Zlata’s Today show interview is the first stop on her five-city U.S. tour to promote Zlata’s Diary, an account of her family’s life in the besieged Bosnian capital. The book has become an international best seller since its initial publication last fall, and when Zlata sits down with Katie Couric, it is immediately clear she has become adept at answering painful questions about her tragically abbreviated girlhood.
By 7:25 a.m. the interview is over, the heaviness of memory lifts, and / Zlata’s inner teenager slowly begins to emerge. As writer and company stroll up Fifth Avenue, Zlata, fixated on supermodels, eyes a new book by fashion photographer Arthur Elgort in a store window. Christy Turlington, her favorite supermodel of all, graces the cover. When there is talk of lunching at the Royalton hotel — which houses New York’s famously soigne publishing-world eatery, 44 — Zlata asks, beaming, “Is that where the models are?” But her giddy, girlish mood is dampened when the French publishing liaison, assuming a Naomi Wolf-ish posture, informs Zlata that “models aren’t people to emulate. They are obsessed with their bodies, not with what’s up here,” she adds, pointing to her head.
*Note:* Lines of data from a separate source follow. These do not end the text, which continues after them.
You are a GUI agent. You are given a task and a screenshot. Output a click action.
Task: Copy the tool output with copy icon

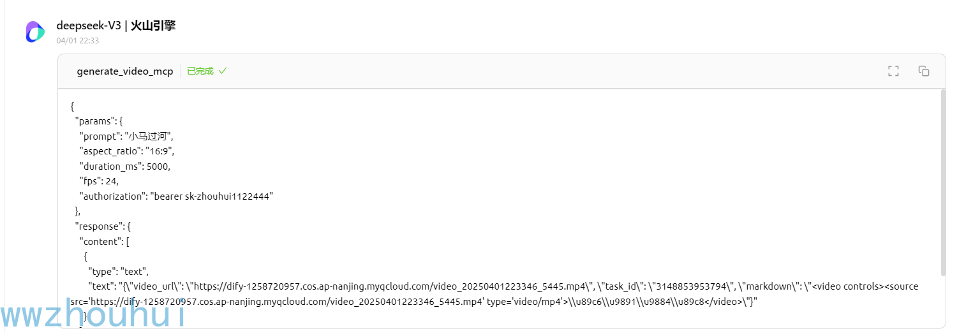[x=923, y=71]
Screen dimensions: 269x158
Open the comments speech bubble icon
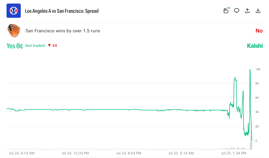tap(237, 11)
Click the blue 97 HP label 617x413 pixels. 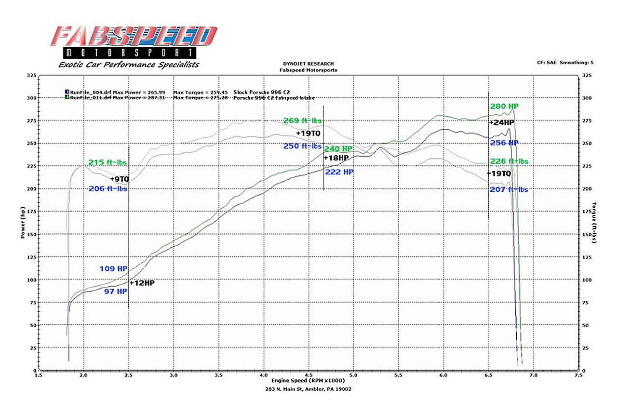coord(116,291)
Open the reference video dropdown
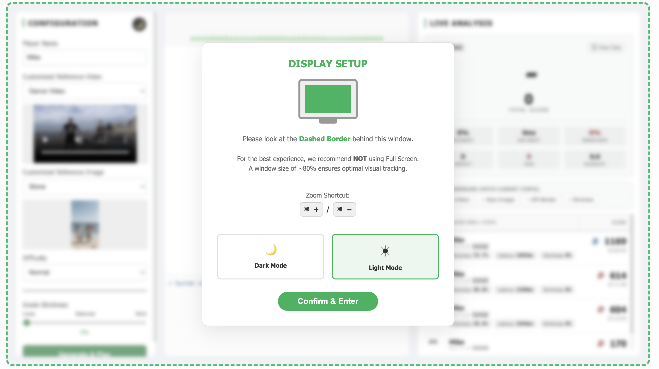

There is no feminist lecture at the group’s next stop, Bloomingdale’s, where Zlata ogles shoes. A self-proclaimed footwear fanatic, she admires some oxfords and high-tops but purchases nothing; her heart is set on a pair of $19.99 Mary Janes she spotted earlier at the Gap.
The shopping segment of the morning ends when Zlata’s publicist announces that it is time to head for a taping of Charlie Rose’s pbs talk show. Here again, Zlata holds her own, even when the usually unctuous host prods his child guest to defend herself against a New York Times review excoriating her book. Even when Rose asks Zlata, who is still struggling with English, if writing the diary was a “catharsis” for her. Returning to the green room, Zlata is delighted when Rose’s next guest, novelist Paul Theroux, tells her she guessed the meaning of the term correctly. The young writer sweetly offers the older author an autographed copy of her book. And she doesn’t even know the meaning of the verb network.